• **EXERCISE REQUIREMENTS**
Return, word for word, every entry in the listing below, but not its images.

********************

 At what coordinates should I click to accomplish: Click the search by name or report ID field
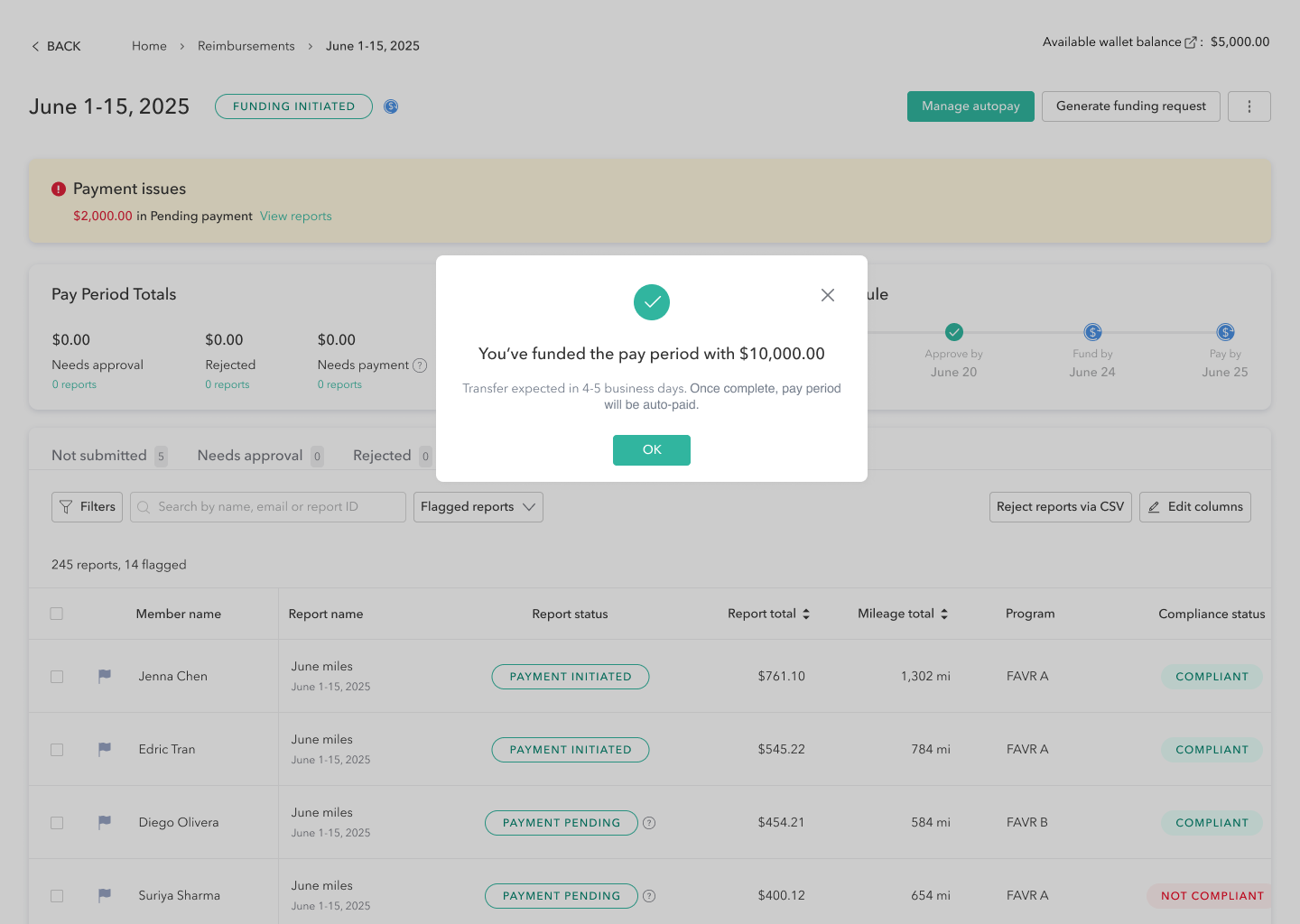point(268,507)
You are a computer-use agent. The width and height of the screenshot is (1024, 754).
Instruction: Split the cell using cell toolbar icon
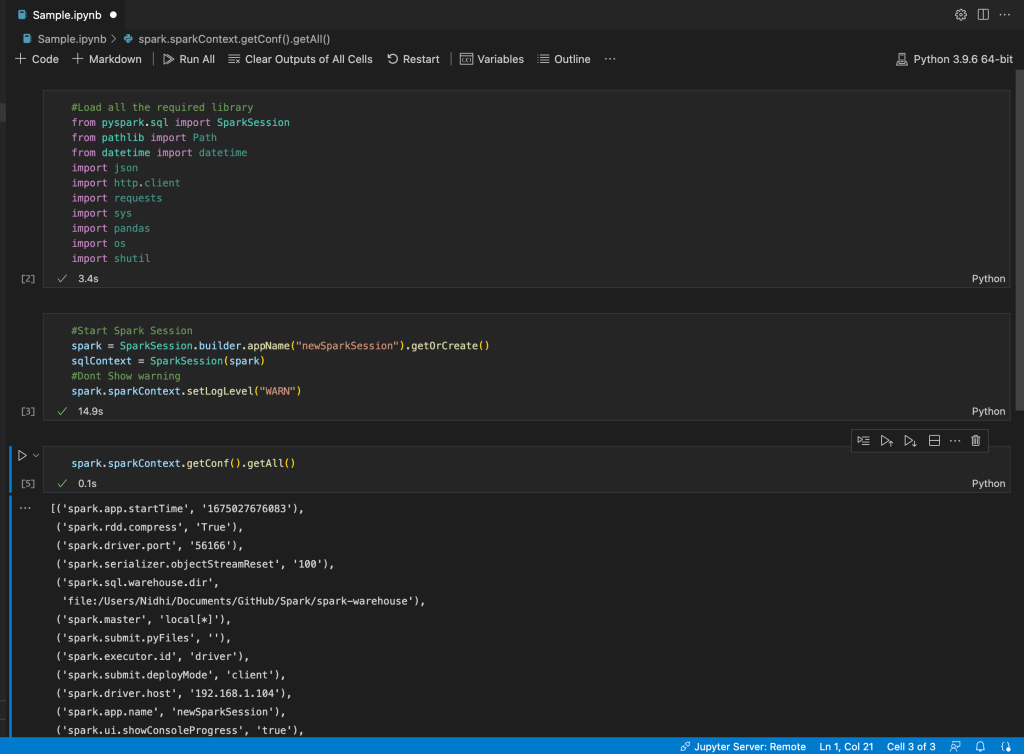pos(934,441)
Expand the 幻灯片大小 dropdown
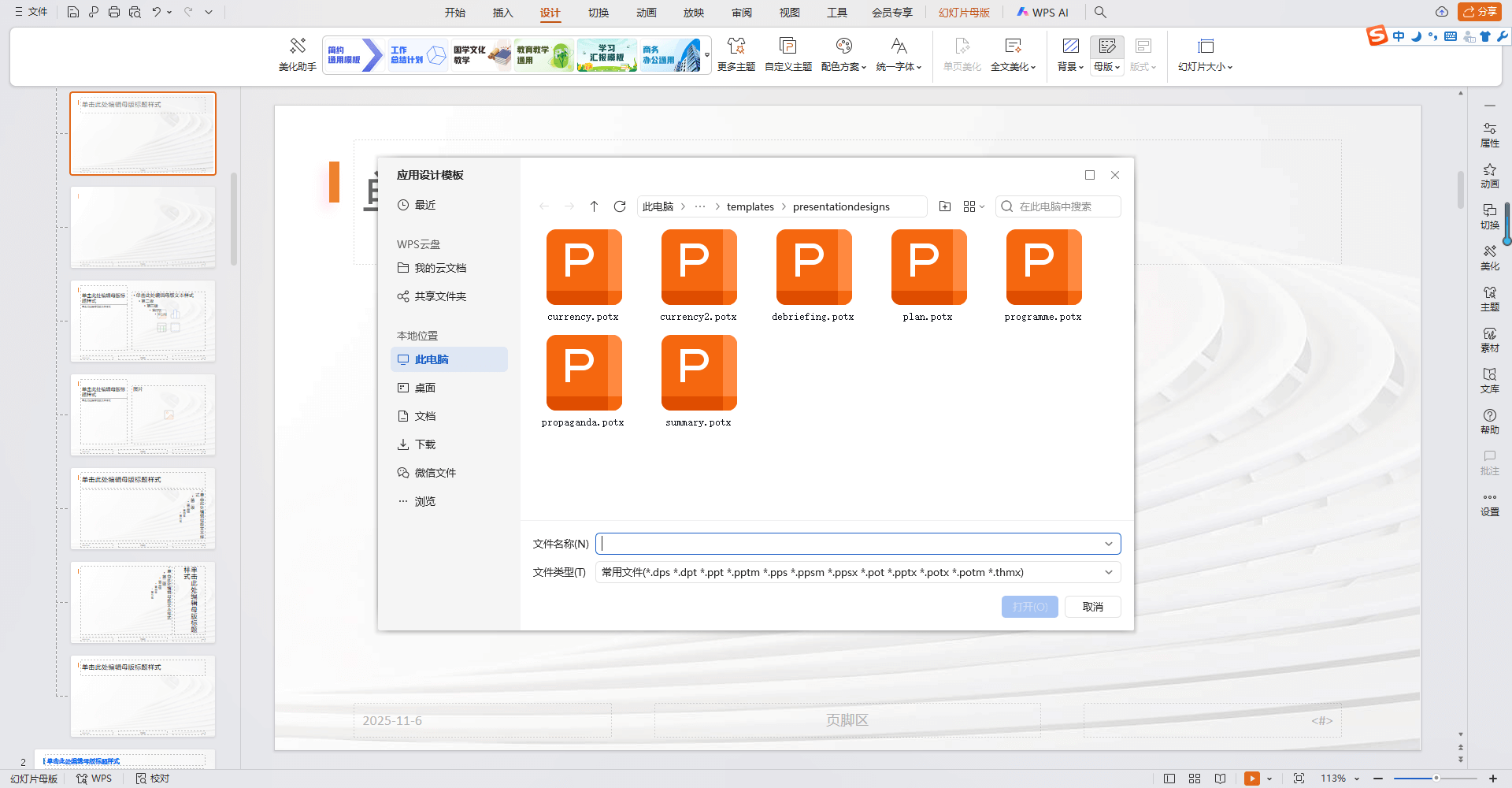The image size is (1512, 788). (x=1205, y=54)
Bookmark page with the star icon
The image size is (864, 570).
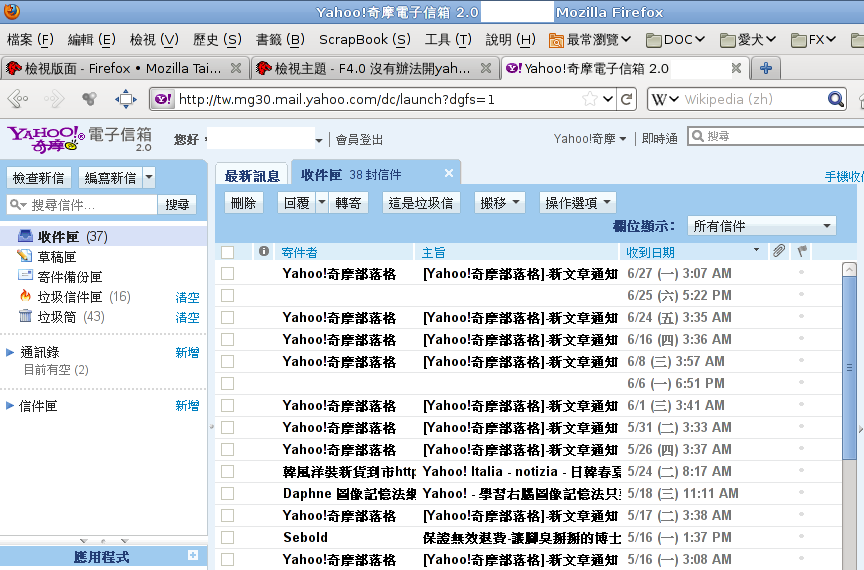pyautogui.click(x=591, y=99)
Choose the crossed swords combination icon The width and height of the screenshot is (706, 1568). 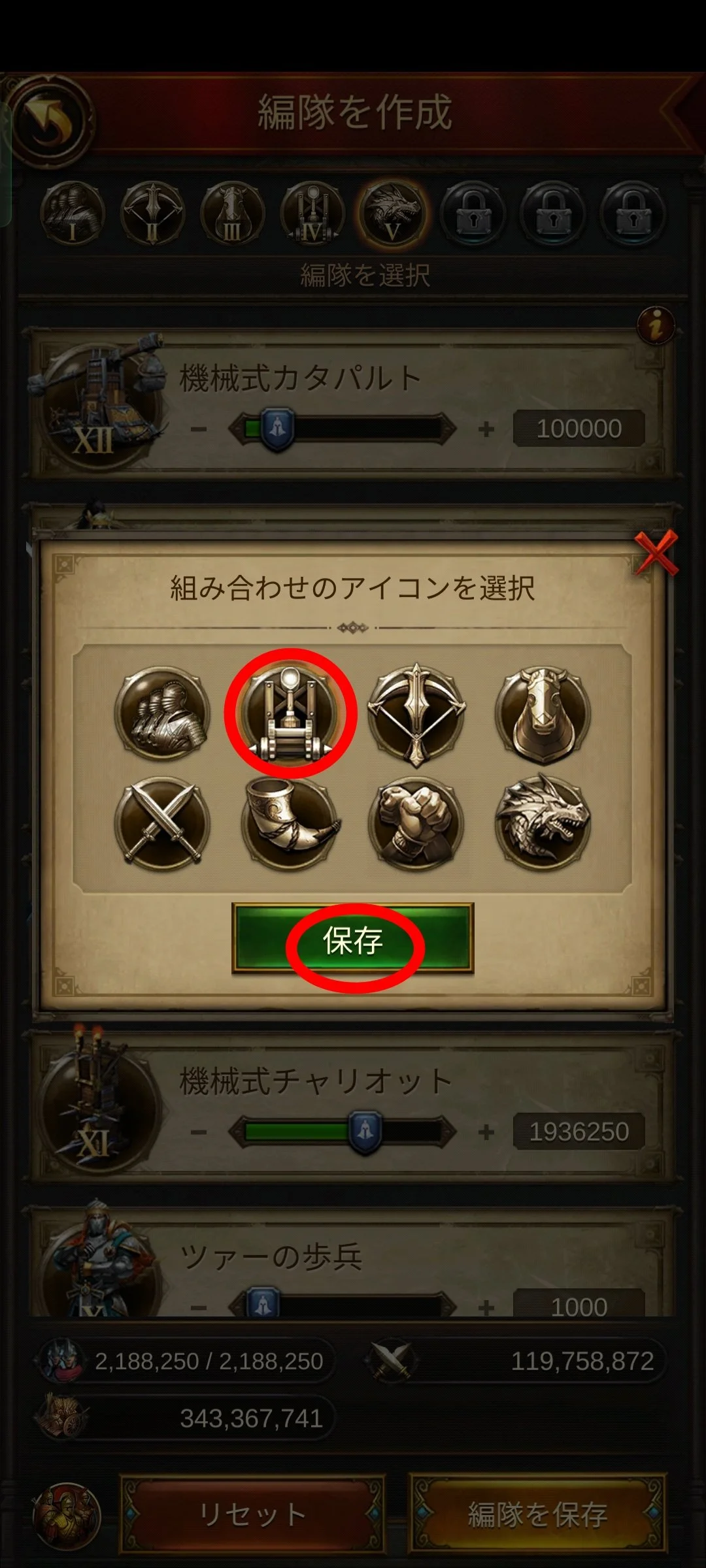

********************

• **YOUR RESPONSE**
 At what coordinates should I click to accomplish: Click the search by name or report ID field
point(268,507)
You are a computer-use agent. The width and height of the screenshot is (1024, 754).
Instruction: Split the cell using cell toolbar icon
pos(934,441)
Expand the 幻灯片大小 dropdown
The image size is (1512, 788). (x=1205, y=54)
Bookmark page with the star icon
The image size is (864, 570).
pyautogui.click(x=591, y=99)
Choose the crossed swords combination icon The width and height of the screenshot is (706, 1568). 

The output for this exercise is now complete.